ANN ARBOR, MI—Engineers at the University of Michigan have developed a method for predicting how changes to manufacturing processes and materials can impact battery life. They have discovered that internal resistance, measured immediately after cells are made, are a key indicator of how long a battery will last. The measurements can be done in just seconds at the tail end of the production process at little to no additional cost.
Previous research has shown lifespan prediction is possible, but it requires repeated cycling—charging, discharging and recharging—in order to gather data needed to train the algorithm. Aging tests needed to determine lifespan can also take weeks to months to complete. For this reason, the tests are typically performed on a limited basis.

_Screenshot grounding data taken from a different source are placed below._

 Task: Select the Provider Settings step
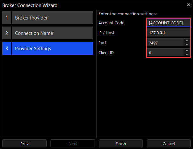click(52, 49)
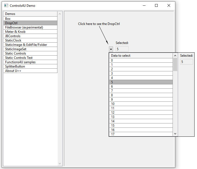Select SplitterButton in the Demos list
The width and height of the screenshot is (197, 169).
30,66
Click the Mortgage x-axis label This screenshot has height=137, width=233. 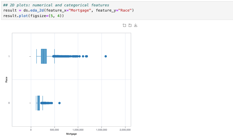coord(72,134)
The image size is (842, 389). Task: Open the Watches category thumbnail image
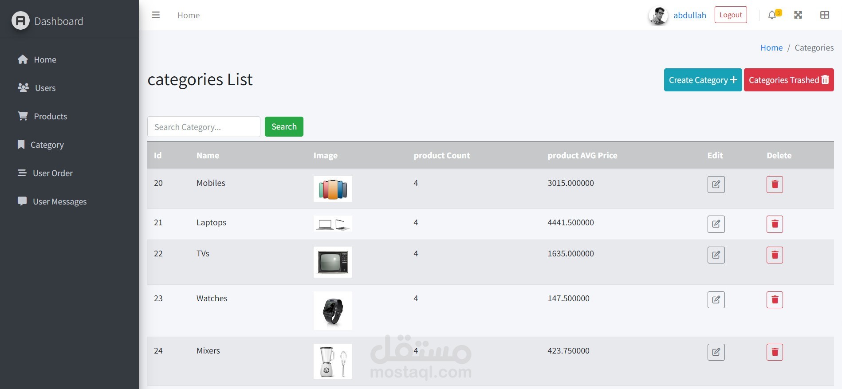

But, accurate battery lifetimes can be predicted with the help of one resistance measurement, or a measure of how much the battery fights the flow of current inside it. That resistance can come from the materials used for internal components, or electrochemical factors that affect how well ions move between the battery electrodes.
Measuring resistance at low levels of charge is the key. The resistance measurement, at low state of charge, can, in principle, be obtained without any cycling, making the model training process much faster.

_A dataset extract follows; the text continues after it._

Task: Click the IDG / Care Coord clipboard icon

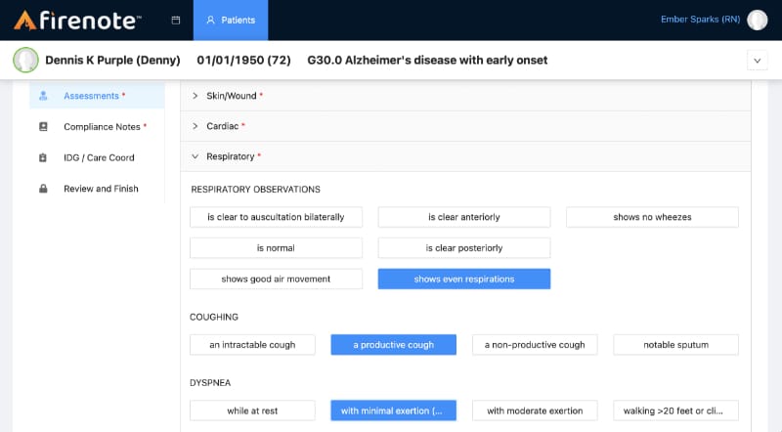Action: coord(43,157)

“It can give an indication of how much lithium merged with the liquid electrolyte that ferries ions from one electrode to the other inside the battery,” says Anna Stefanopoulou, Ph.D., a professor of technology who is leading the research effort at the University of Michigan Battery Lab. “That combination layer, known as the solid electrolyte interphase, can protect the surface of the electrode and enable longer lifetimes.
“The amount of lithium that goes into the solid electrolyte interphase is usually difficult to measure,” notes Stefanopoulou. “But, at a low state of charge, the battery’s internal resistance is closely related to how much lithium went into the solid electrolyte interphase. This provides a quick measure of that protective layer, as well as the operating capacity of the battery, with ordinary equipment.
“Automakers are always trying to decrease the cost of producing cars, and right now, they’re looking to make EV batteries as cost-effective as possible,” explains Stefanopoulou. “So the question we’ve tried to answer is ‘How fast can you learn about battery lifetime during the manufacturing process itself?’
“It turns out that the answer is, ‘Immediately, if you know the critical signal that can be acquired in high-throughput testing,’” says Stefanopoulou. “Finding such key measurable features can be used for continuous improvements and scaling up domestic battery manufacturing.”